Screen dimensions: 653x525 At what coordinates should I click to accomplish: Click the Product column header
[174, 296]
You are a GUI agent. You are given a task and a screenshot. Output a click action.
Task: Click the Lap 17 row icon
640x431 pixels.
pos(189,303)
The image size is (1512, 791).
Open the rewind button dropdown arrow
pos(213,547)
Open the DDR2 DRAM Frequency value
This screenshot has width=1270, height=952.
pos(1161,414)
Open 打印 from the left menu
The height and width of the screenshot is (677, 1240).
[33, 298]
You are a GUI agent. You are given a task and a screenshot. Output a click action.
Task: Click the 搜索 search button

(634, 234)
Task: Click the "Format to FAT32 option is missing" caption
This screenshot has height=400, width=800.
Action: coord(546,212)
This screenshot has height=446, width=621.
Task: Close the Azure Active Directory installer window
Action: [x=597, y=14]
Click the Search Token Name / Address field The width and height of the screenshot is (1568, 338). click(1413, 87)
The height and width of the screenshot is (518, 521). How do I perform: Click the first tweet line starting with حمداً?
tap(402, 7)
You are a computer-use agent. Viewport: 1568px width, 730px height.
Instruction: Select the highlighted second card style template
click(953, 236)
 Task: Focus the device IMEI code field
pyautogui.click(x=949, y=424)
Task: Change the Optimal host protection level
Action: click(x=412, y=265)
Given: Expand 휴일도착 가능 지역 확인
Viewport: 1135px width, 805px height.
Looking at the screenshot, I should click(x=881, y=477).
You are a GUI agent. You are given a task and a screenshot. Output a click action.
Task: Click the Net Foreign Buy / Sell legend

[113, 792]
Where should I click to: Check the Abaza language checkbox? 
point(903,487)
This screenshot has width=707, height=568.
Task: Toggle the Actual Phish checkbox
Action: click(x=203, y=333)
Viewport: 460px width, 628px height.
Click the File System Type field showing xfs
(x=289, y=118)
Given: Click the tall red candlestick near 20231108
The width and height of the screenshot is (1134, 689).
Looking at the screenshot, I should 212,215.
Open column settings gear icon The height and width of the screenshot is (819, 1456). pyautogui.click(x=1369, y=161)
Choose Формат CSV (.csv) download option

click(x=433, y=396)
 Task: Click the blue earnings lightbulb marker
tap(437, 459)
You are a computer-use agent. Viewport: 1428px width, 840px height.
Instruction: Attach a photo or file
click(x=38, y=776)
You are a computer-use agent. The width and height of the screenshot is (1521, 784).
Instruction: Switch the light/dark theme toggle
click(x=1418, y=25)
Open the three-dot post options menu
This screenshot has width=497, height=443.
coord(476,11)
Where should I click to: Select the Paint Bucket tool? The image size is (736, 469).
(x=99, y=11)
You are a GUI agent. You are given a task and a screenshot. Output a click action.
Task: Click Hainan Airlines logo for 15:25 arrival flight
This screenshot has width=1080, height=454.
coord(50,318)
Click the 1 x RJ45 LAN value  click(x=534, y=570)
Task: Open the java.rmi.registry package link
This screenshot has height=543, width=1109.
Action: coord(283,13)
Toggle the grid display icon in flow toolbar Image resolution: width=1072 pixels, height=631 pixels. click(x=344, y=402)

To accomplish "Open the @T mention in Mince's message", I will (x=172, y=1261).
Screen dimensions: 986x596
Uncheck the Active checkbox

**WHAT IS NEEDED:**
The records are above. How many lines in them contain the word "icon"? Give the number alone.

**OUTPUT FOR THIS EXERCISE:**
3